After that, a second deep learning process will be used to consider cluster effect.

python DeepMod/tools/hm_cluster_predict.py na12878_pred/na12878_C genome_motif/C

The script will take all a12878_pred/na12878_C.chr[12....].C.bed as input, and output the bed files with the file name format of a12878_pred/na12878_C_clusterCpG.chr[12....].C.bed

Step 5

To evaluate DeepMod's performance on NA12878, users might use bisulfite sequencing results from https://www.encodeproject.org/experiments/ENCSR890UQO/. Due to the heterogeneity of sequenced samples, completely methylated and completely un-methylated bases could be used for the evaluation: a genomic position of a base was considered to be completely methylated if its methylation percentage >=90% in both replicates of bisulfite sequencing with coverage>=c (c could be 1, 5 or 10), and to be completely un-methylated if its methylation percentage is 0% in both replicates.

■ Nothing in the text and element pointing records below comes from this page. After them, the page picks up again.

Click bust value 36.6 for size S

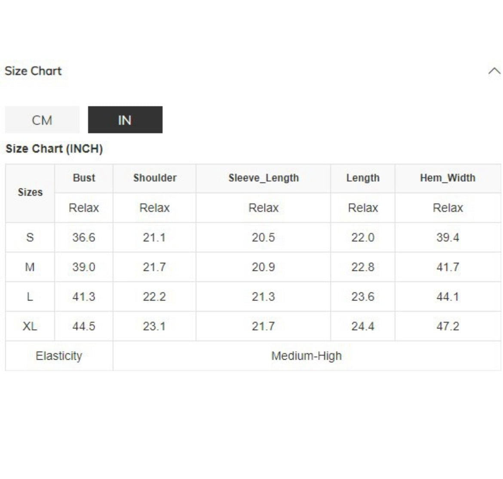click(84, 237)
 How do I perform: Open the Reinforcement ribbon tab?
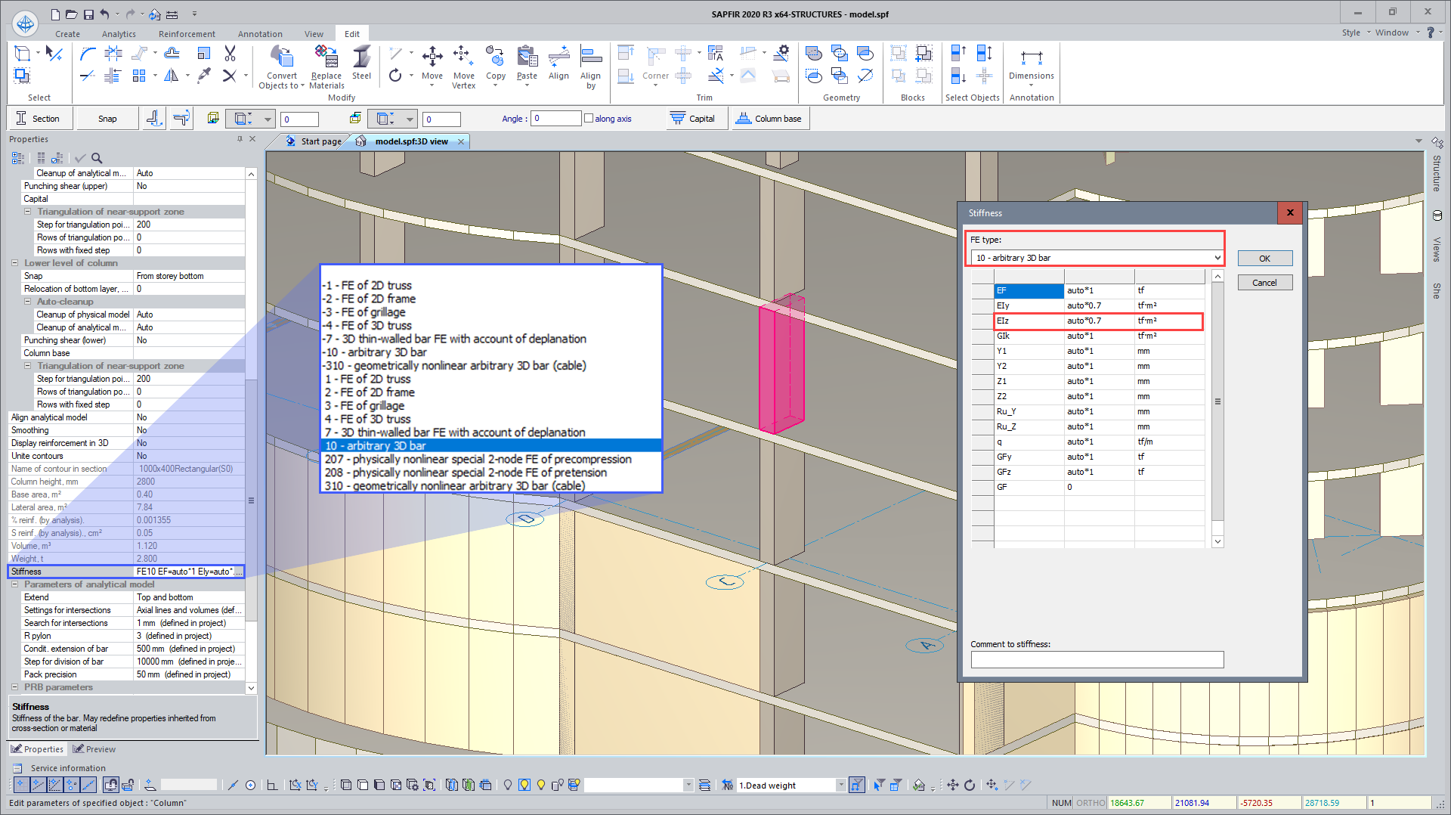[x=187, y=34]

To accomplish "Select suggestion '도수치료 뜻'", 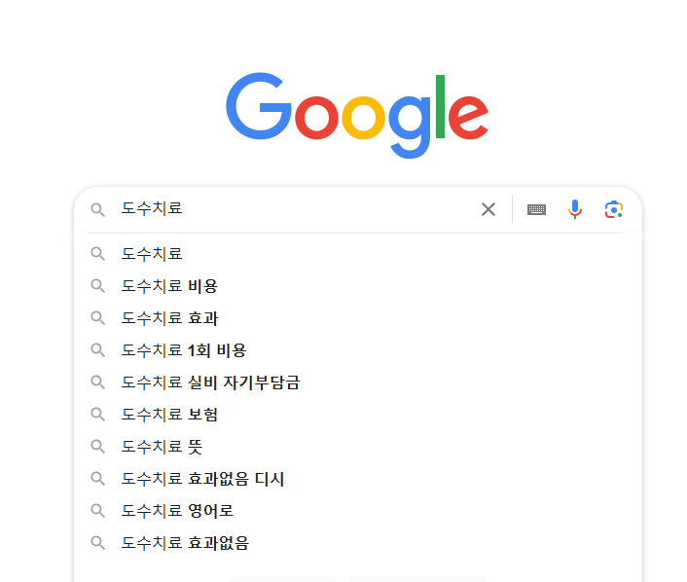I will pyautogui.click(x=161, y=447).
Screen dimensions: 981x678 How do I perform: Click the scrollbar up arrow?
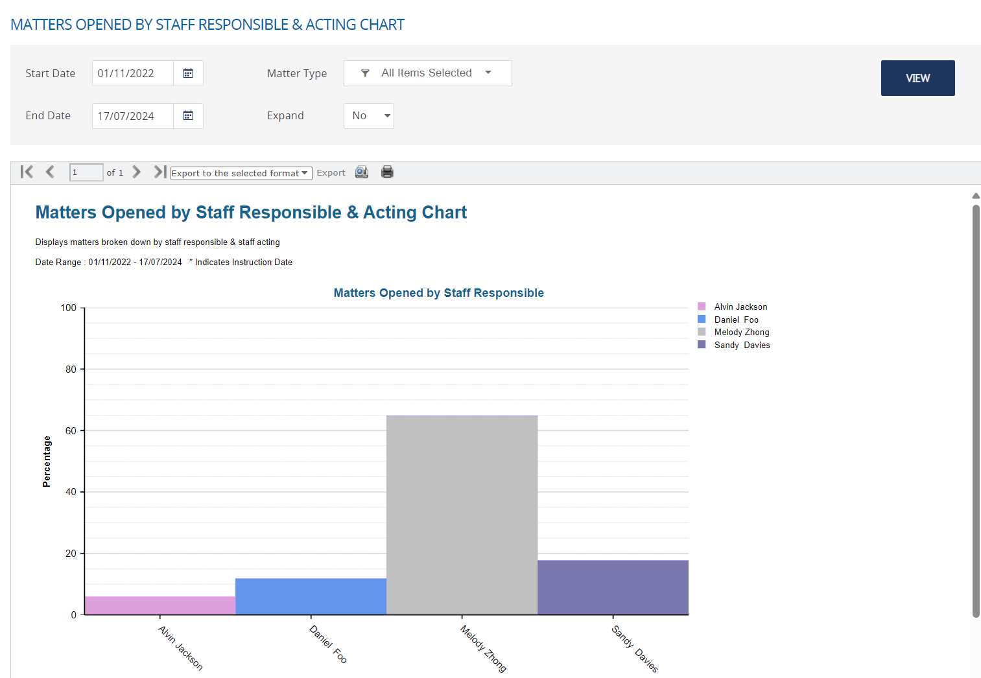pyautogui.click(x=975, y=195)
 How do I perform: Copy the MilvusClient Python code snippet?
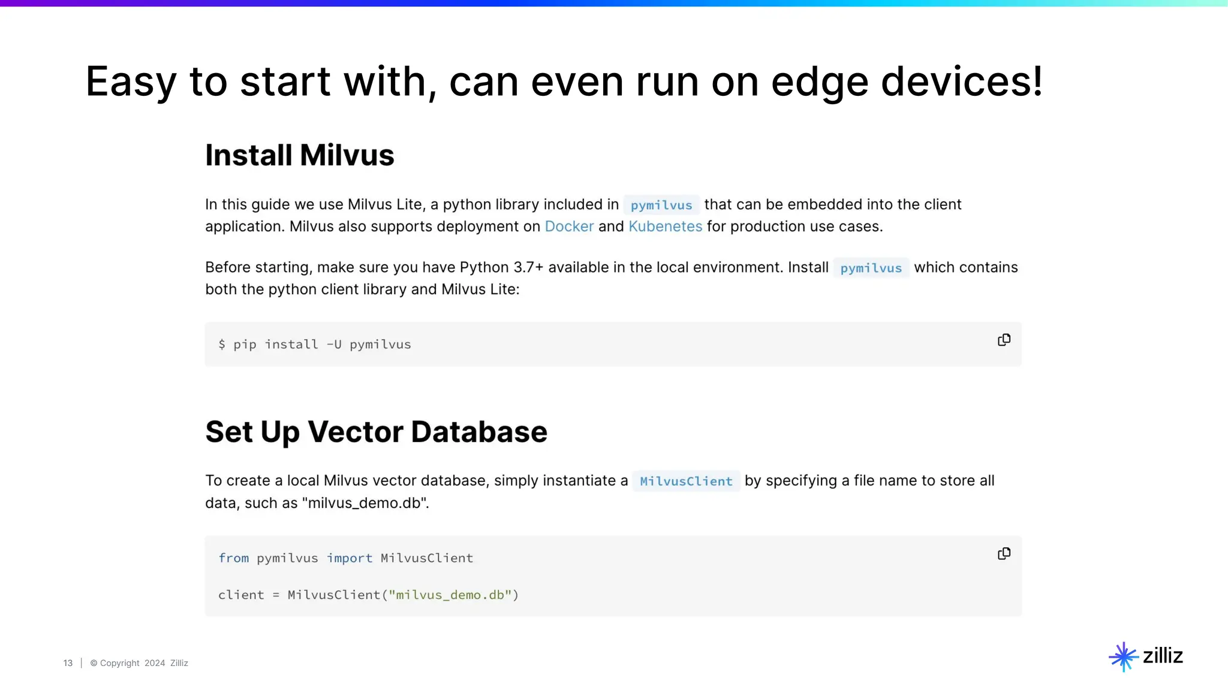pyautogui.click(x=1004, y=554)
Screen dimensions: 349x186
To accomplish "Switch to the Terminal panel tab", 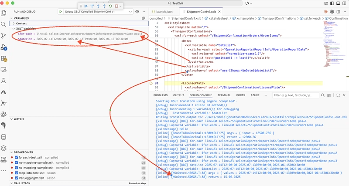I will coord(224,95).
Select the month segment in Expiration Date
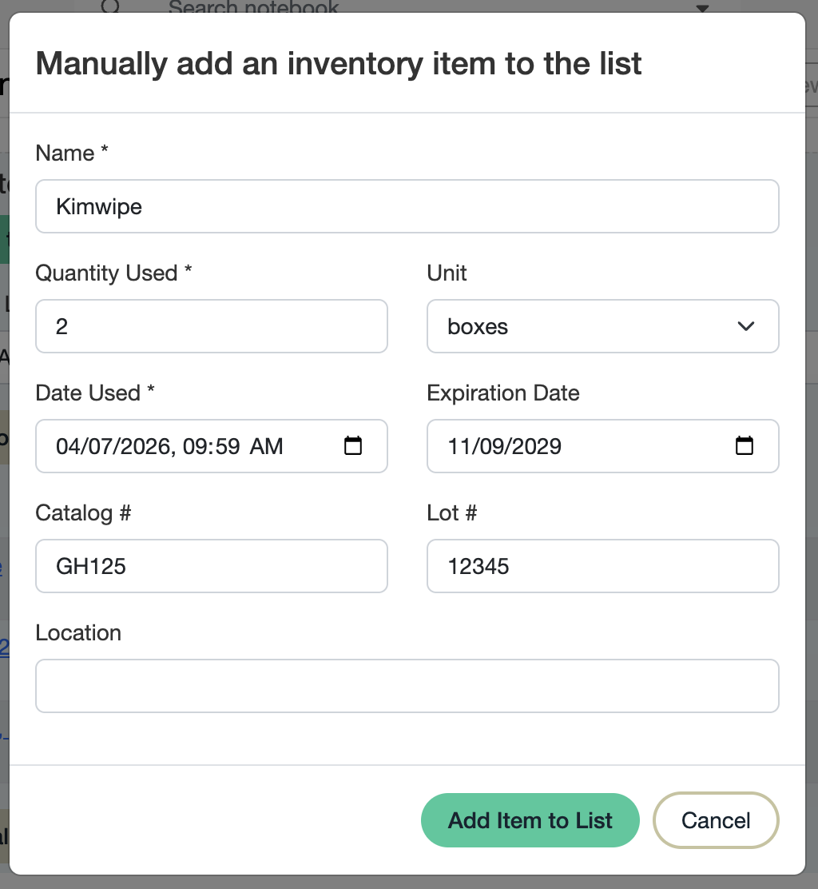This screenshot has width=818, height=889. [x=458, y=446]
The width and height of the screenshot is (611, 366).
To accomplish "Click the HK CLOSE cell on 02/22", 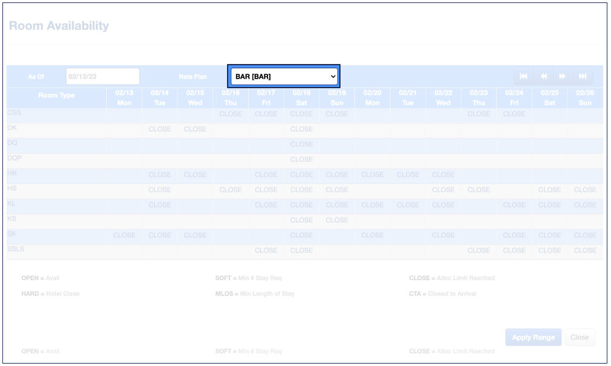I will (443, 175).
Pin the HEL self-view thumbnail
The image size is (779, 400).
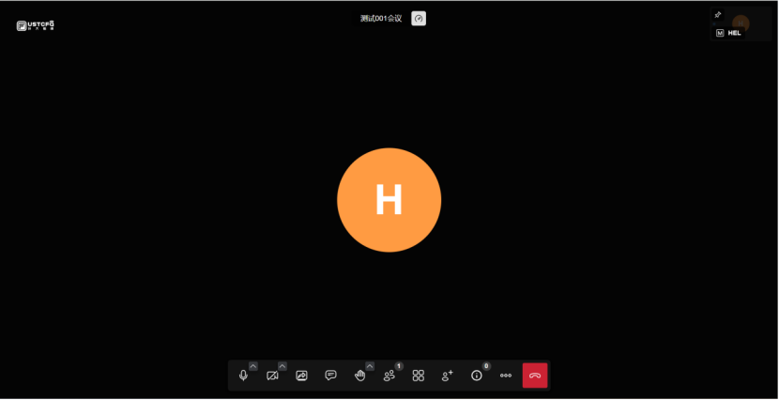pyautogui.click(x=718, y=15)
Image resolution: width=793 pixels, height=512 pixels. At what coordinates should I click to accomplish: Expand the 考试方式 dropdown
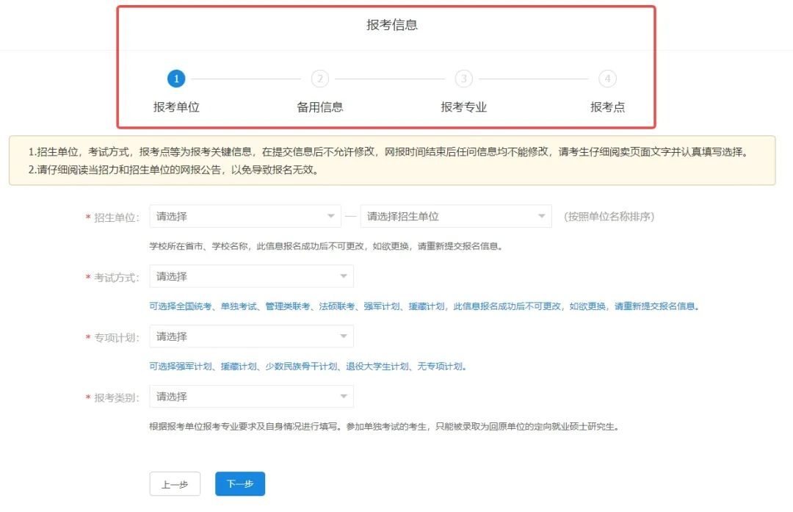click(251, 276)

The modification detection on HX1 can be run in the similar way to that on NA12878 but with different --modfile: DeepMod/train_mod/rnn_f7_wd21_chr1to10_4/mod_train_f7_wd21_chr1to10.

Reference

  1. Stoiber MH, et al. De novo Identification of DNA Modifications Enabled by Genome-Guided Nanopore Signal Processing. bioRxiv 10.1101/094672, (2017).